Acute liver failure (ALF) is characterized by severe and sudden loss of hepatocellular function in patients with previously normal liver function, leading, in many cases, multiorgan system failure and death. In the US, drug-induced liver injury is the main cause of ALF, and acetaminophen (APAP) intoxication accounts for ~50% of the cases. Current therapies are suboptimal; therefore, alternative or complementary pharmacological interventions and therapies are desperately needed for individuals suffering from APAP-induced ALF. miRNAs, as a family, have been implicated in liver zonation but no individual candidates have been identified. Moreover, APAP-induced ALF is a zonal pathological event.

We aim to identify miRNAs that temporally disrupting liver zonation, beside other possible mechanisms, may be manipulated by pharmacological means to abolish or mitigate the effects of APAP-induced ALF.

Role and regulation of microRNAs in depression and alcoholism

The treatment of depression and other mood and comorbid disorders is far from satisfactory in a majority of psychiatric patients. The difficulties in finding more effective treatments are to a great extent due to our incomplete understanding of the molecular and cellular mechanisms that operate in specific brain circuits such as those involving the prefrontal cortex, known to be highly relevant to the pathophysiology of depression, anxiety and addiction. microRNAs and their network of target regulated genes are an exciting area to explore to understand the basic biology of this disorders and to develop novel therapeutic approaches. We have found that microRNA-21 is preferentially expressed in the oligodendrocytes of the white matter of the prefrontal cortex. Furthermore, microRNA-21 expression is significantly decreased in the white matter of the prefrontal cortex of human subjects with depression.

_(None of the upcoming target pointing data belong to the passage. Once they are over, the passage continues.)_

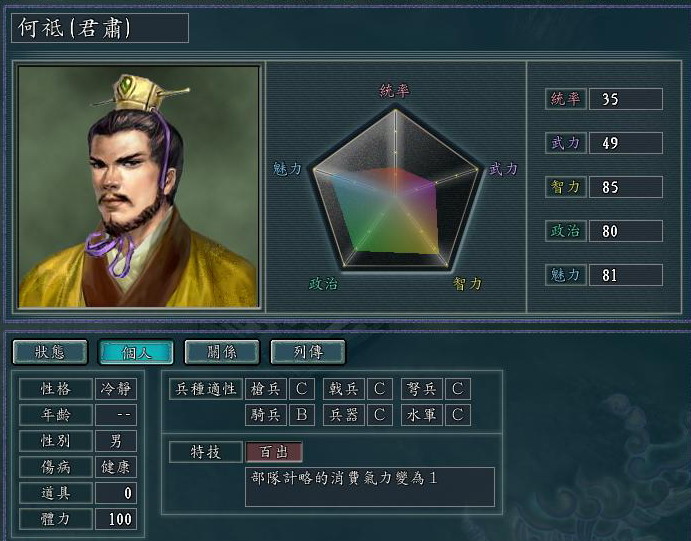Screen dimensions: 691x541
Task: Click the 百出 skill badge
Action: click(274, 452)
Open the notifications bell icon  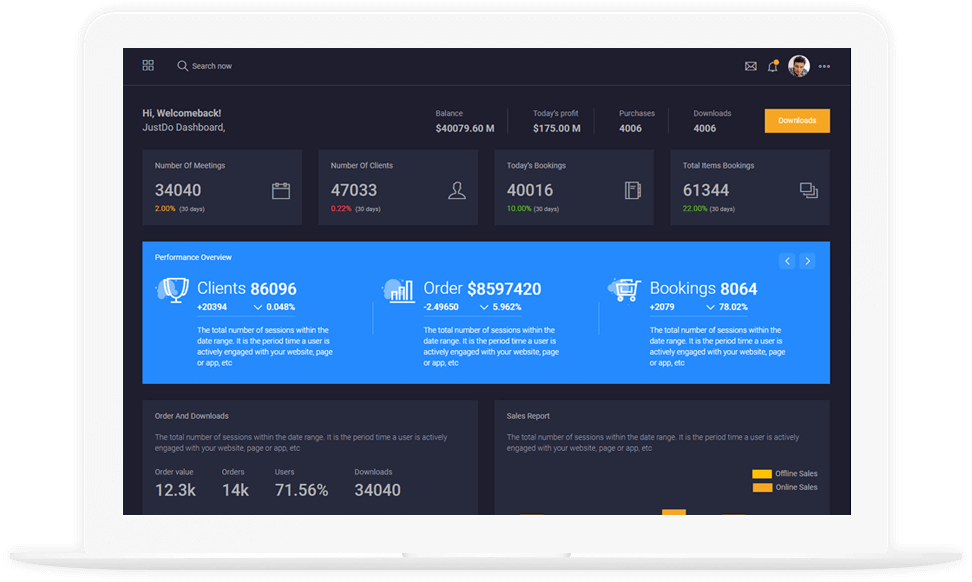[x=773, y=67]
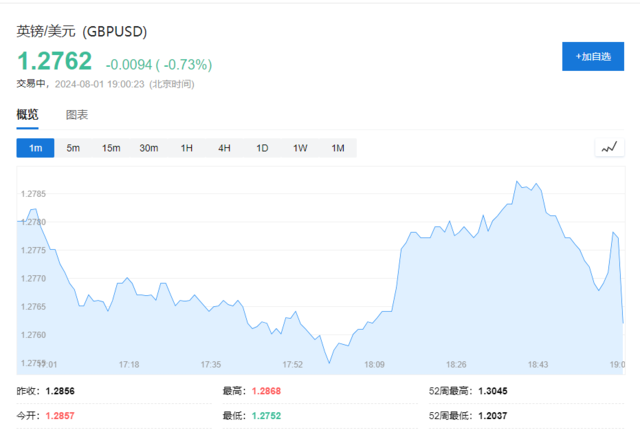Click the current price 1.2762
Image resolution: width=640 pixels, height=448 pixels.
[x=55, y=61]
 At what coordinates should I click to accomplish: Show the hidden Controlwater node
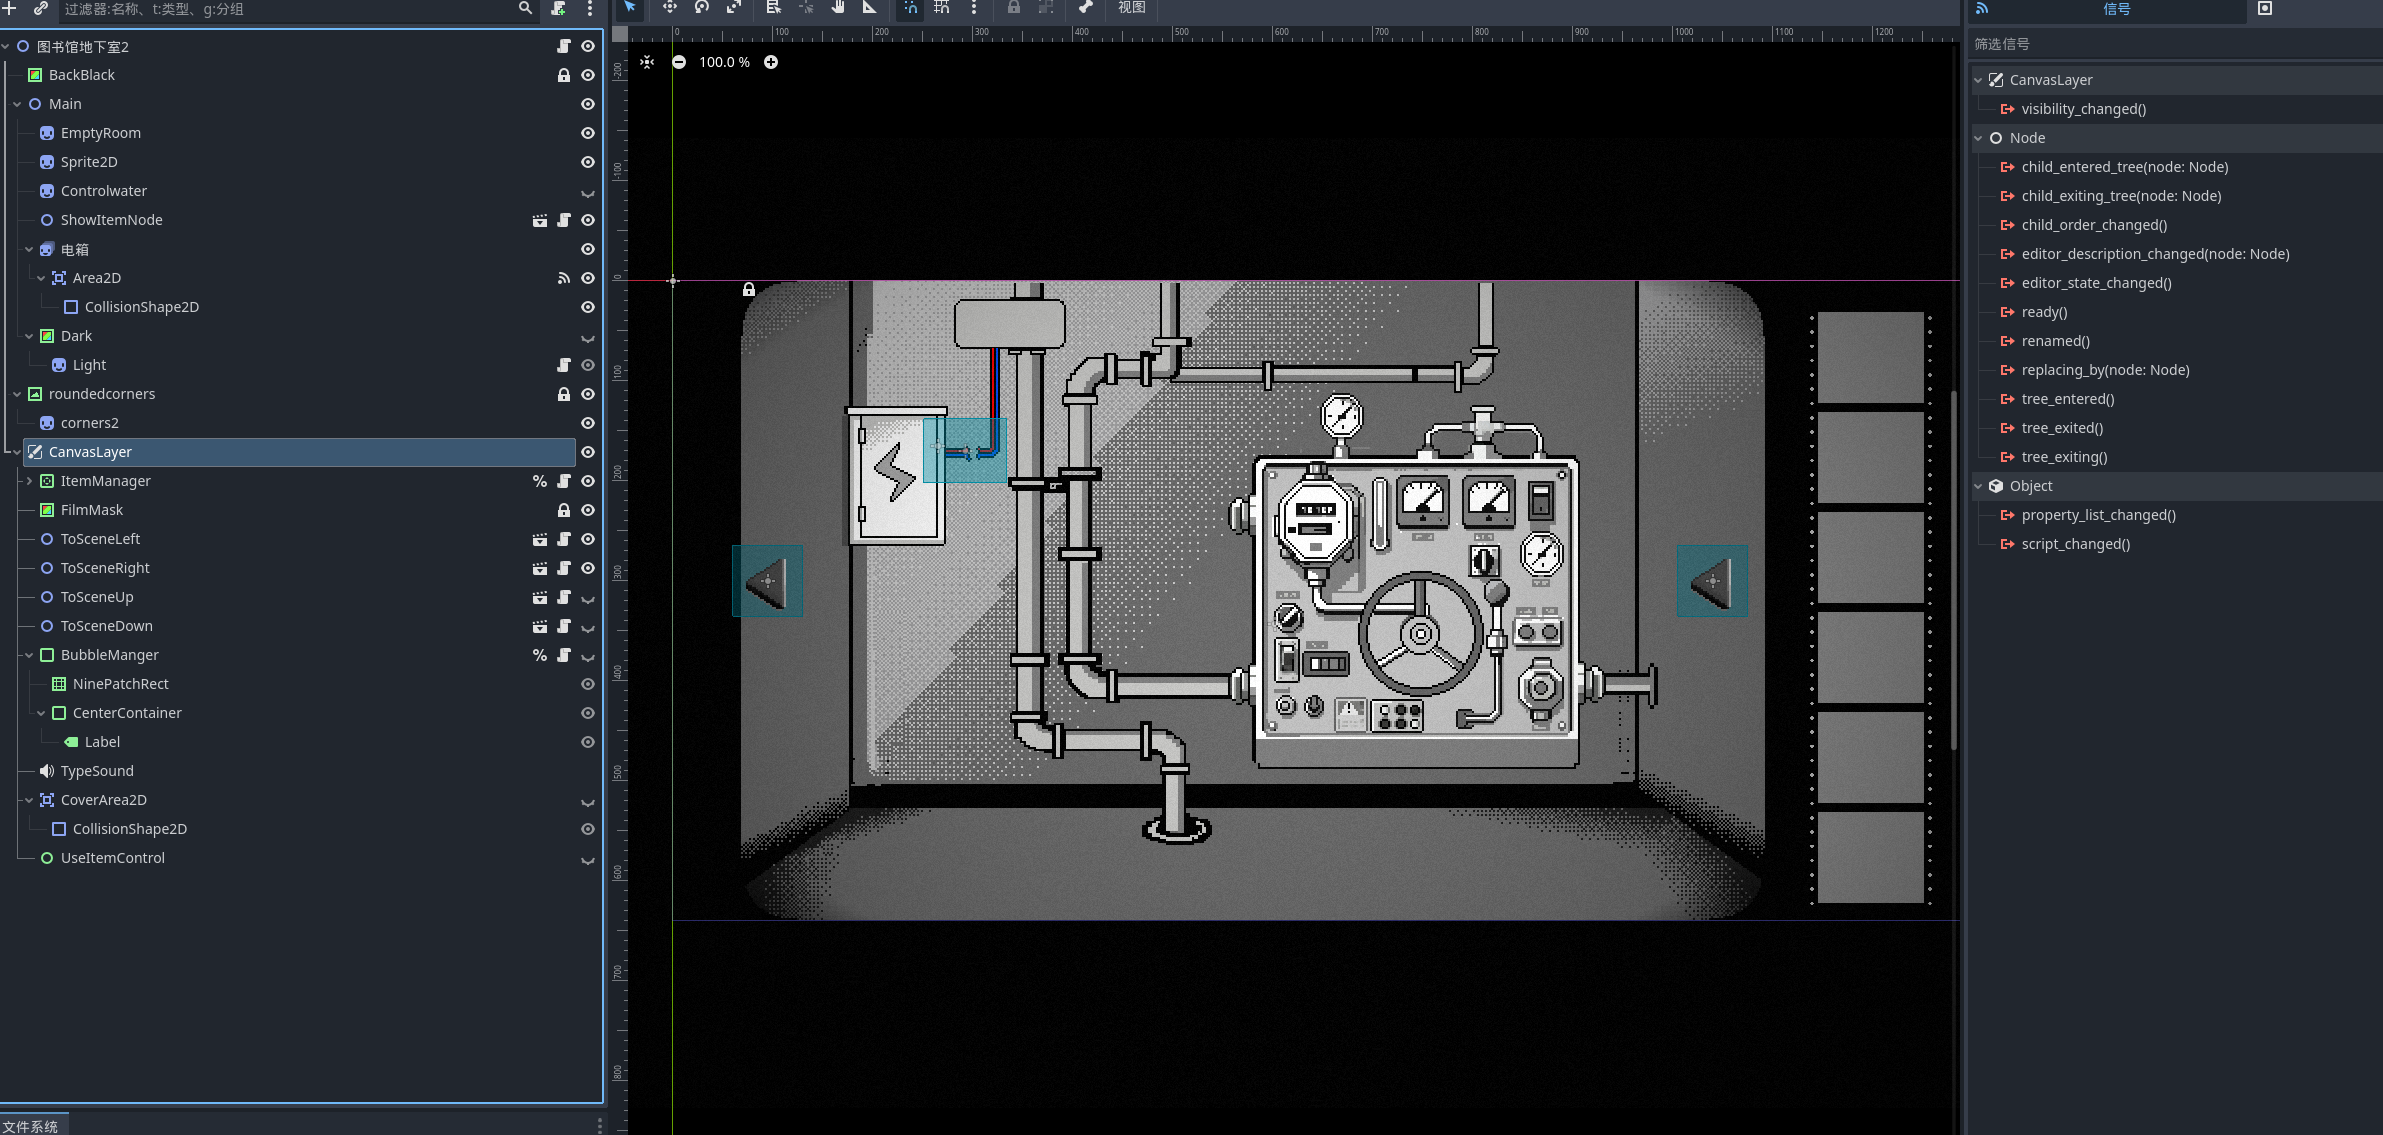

We aim to elucidate the regulation and role of microRNA-21 in the white matter of the prefrontal cortex in depression and alcoholism with the ultimate goal of designing novel therapeutic approaches for these devastating disorders.

Role and regulation of microRNAs in Polycystic Ovary Syndrome

Polycystic Ovary Syndrome (PCOS) is the most common endocrine disorder in reproductive age women. PCOS subjects suffer not only reproductive abnormalities but they are also prone to develop cardio-metabolic derangements such as obesity, insulin resistance, hypertension, and cardio-renal injury. MicroRNA-21 has been implicated in all of the above mentioned pathologies making it an attractive pharmacological target. Furthermore, therapeutic approaches to increase or decrease particular microRNAs are currently actively pursued in clinical trials and heading to the clinic.